● Extracted entries:
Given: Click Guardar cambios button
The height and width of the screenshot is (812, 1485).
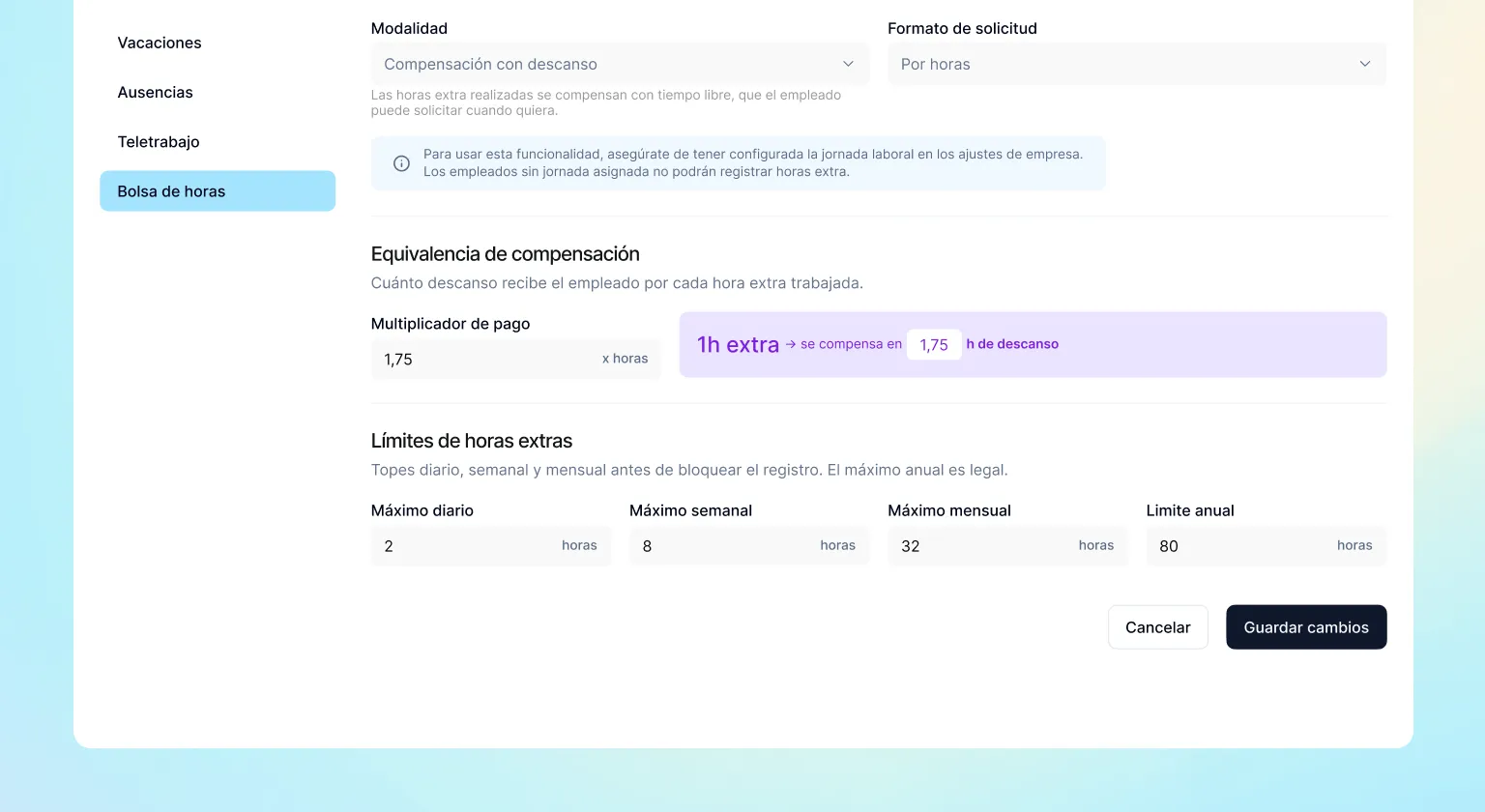Looking at the screenshot, I should click(x=1306, y=627).
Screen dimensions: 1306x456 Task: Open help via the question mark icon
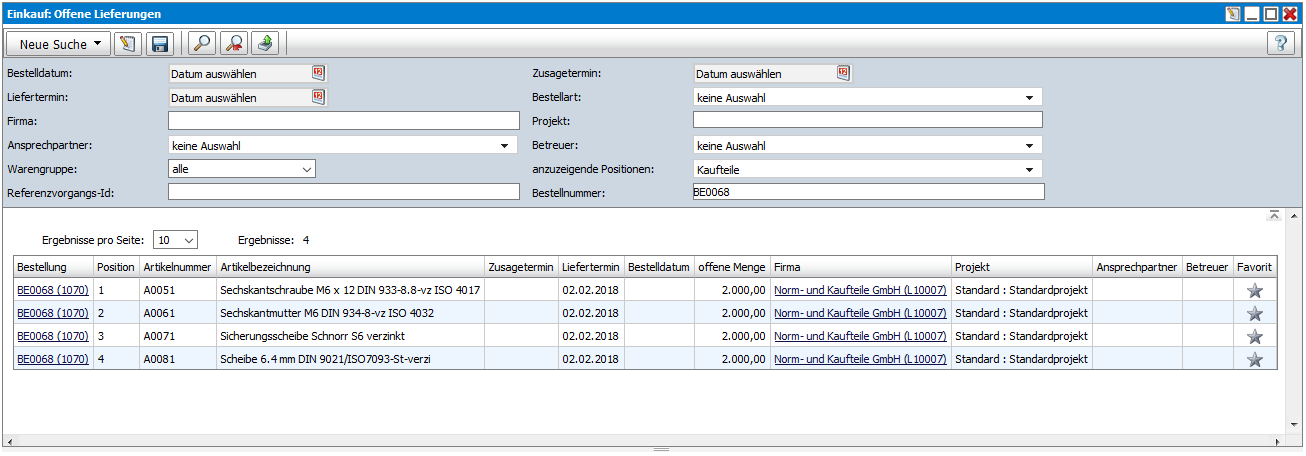click(1280, 43)
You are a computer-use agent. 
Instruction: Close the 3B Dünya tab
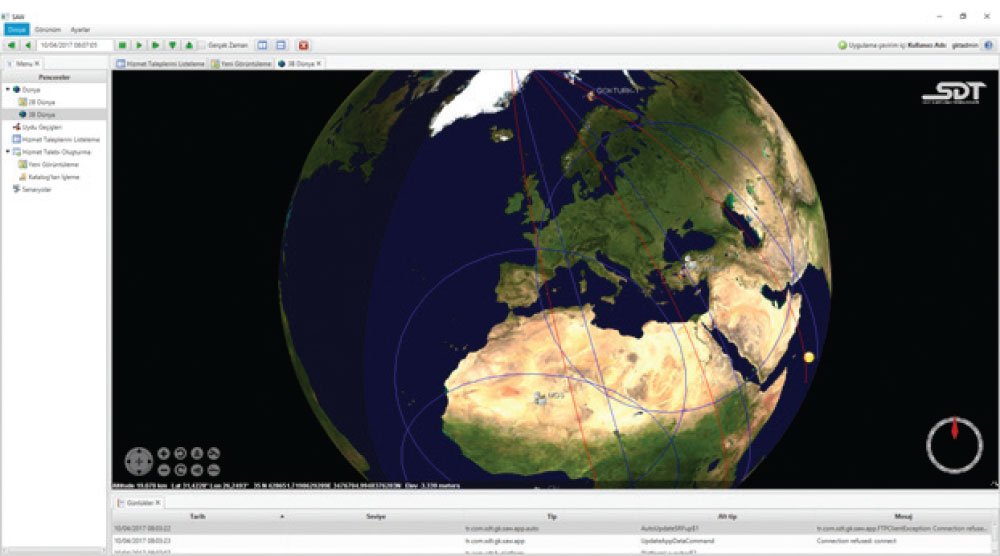pos(320,63)
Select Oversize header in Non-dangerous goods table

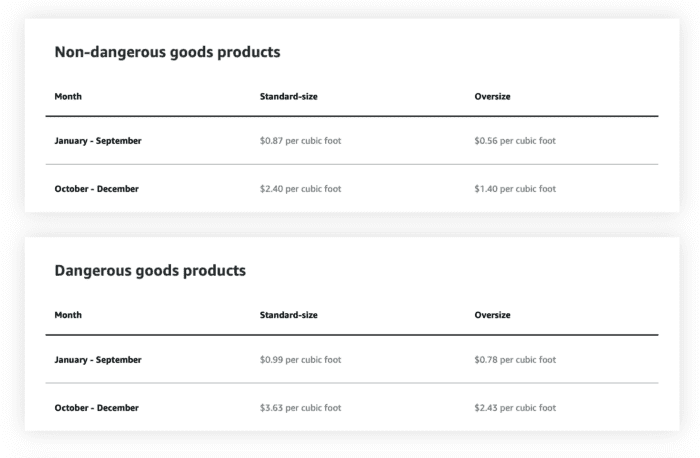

● Exercise directions: Repeat the data above exactly, but not the pictures.

● Answer section:
Given: Click Guardar cambios button
The height and width of the screenshot is (812, 1485).
Looking at the screenshot, I should click(x=1306, y=627).
Screen dimensions: 1306x456 Task: Open help via the question mark icon
click(1280, 43)
You are a computer-use agent. 
Instruction: Close the 3B Dünya tab
pos(320,63)
Select Oversize header in Non-dangerous goods table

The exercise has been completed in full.